Since these are all talking points related to professional wrestling, there’s also the enduring question as to whether or not anyone should care about this. As former pro wrestler, wrestling agent, wrestling promoter, and wrestling trainer Steve Keirn has often stated, “This whole thing is a work. None of this is real. All the titles are gimmicks. They don’t really mean anything.”
For those who do care about such things, this brings us back to the Bahamas in July of 1983, when Mosca found himself holding a title that perfectly epitomized the symbolic quandary that his life decisions had placed him in. When Mosca was awarded the Bahamas title following a match against Rufus R. Jones—a bout that in all likelihood never actually took place—he defeated a very flamboyant and stereotypically Black wrestler. If nothing else, the Bahamian wrestling fans were led to believe that this is what had happened.
So it was that Mosca—a quarter-Black wrestler who ducked any public identification with Blackness—was positioned as a dominant white villain just so that he could lose the championship of a majority Black nation to Rhodes—a white, bleach-blond showman whose vocal intonations intentionally borrowed from the speech patterns of Black American evangelists.
For all intents and purposes, to the Bahamian wrestling fans in attendance, Rhodes was fundamentally Blacker than Mosca. And when Dusty Rhodes successfully captured the Bahamas title that day, he ostensibly struck a blow against white iniquity on behalf of the vocal Black fan base. Or, to oversimplify it to the point of absurdity, a white man took a championship away from a Black man in the name of Black sovereignty, and the Black fans who watched it happen enjoyed every second of it. Fortunately, Mosca came to terms with his racial identity long before he passed away in 2021, and the answers to any of his looming internal questions had long ago been supplied to his satisfaction. To wrestling historians and amateur sociologists, a host of questions remain.

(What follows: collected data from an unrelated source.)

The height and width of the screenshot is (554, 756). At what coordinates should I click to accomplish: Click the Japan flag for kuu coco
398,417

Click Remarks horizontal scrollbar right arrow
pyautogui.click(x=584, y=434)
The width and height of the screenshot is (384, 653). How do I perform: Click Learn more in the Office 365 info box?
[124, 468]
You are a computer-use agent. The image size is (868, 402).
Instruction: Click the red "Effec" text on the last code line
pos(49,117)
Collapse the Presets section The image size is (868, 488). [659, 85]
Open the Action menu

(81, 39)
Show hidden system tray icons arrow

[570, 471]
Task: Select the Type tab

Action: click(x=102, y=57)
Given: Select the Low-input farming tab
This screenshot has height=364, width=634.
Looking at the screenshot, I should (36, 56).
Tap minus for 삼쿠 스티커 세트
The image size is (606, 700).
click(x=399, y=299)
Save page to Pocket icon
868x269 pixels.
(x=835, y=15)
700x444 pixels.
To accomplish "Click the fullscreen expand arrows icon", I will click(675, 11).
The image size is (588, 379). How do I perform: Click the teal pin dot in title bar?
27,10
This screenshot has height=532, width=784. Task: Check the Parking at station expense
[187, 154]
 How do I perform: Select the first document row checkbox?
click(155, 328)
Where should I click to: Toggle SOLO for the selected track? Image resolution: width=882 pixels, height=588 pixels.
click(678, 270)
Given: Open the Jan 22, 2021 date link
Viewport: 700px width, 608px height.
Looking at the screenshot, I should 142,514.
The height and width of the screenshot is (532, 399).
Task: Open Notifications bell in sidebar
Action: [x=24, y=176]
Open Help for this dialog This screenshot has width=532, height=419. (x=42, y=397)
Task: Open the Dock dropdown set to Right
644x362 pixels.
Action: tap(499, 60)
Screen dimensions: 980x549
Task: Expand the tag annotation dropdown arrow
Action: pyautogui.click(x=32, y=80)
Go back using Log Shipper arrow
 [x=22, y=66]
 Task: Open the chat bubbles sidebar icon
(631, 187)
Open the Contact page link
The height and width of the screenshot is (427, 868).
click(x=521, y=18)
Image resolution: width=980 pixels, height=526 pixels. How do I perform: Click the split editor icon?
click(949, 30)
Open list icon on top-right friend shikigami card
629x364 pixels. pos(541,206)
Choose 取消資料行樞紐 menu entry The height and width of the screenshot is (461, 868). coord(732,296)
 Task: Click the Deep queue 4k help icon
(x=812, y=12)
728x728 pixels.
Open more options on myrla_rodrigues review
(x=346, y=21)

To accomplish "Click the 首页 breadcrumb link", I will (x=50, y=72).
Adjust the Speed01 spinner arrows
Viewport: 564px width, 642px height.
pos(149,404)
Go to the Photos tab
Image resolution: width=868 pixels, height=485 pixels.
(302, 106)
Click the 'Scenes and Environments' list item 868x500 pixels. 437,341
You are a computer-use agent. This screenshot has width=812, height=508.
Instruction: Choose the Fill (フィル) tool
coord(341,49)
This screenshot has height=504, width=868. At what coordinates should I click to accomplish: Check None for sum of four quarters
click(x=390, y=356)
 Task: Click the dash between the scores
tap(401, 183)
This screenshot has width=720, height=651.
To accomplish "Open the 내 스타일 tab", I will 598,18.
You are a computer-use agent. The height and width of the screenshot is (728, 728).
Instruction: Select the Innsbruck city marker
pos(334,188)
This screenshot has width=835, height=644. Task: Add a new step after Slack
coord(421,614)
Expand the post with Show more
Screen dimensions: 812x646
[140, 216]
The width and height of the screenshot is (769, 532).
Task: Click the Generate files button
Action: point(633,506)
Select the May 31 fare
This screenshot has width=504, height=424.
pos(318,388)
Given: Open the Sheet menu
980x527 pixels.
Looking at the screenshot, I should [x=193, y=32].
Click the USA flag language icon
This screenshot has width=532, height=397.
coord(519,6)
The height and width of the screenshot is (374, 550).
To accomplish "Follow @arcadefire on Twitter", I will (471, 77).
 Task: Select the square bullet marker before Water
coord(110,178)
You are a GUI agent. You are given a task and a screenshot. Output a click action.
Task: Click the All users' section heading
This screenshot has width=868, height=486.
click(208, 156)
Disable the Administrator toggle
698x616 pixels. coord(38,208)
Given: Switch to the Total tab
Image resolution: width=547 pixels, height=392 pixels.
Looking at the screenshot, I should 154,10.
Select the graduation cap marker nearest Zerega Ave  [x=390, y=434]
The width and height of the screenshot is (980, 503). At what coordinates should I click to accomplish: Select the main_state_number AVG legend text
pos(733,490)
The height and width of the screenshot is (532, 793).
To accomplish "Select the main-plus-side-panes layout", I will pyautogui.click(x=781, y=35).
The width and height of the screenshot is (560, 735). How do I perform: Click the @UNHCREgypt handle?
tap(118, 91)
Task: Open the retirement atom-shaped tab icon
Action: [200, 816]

How do you contextualize the Black accomplishments of a person who could’ve been Black and chose not to be? Should he be granted a pass because the circumstances of his upbringing caused him to view his Black existence as shameful? Should he be faulted for capitalizing on a lighter shade of skin that offered him a viable escape path from his traumatic life circumstances? If so, how much can he be blamed for leaning so heavily into an Italian identity that was also justifiably his by dint of birthright.
In several respects, these are the perfect questions to ask in a wrestling context, since the histories and authenticities of wrestling championships can oscillate between legitimacy and fraudulence depending on which wrestling fan you ask. In Mosca’s case, he bore the brunt of the beliefs about race that others imposed upon him, and he crafted a personal narrative until he decided that his racial identity was a truth that he could flee from no longer.
“I knew inside what I had in my background,” conceded Mosca. “You can’t change your heritage.”
Social scientists describe race as a social construct based on observable facts. If Mosca’s situation tells us anything, it’s that race and professional wrestling have a lot in common.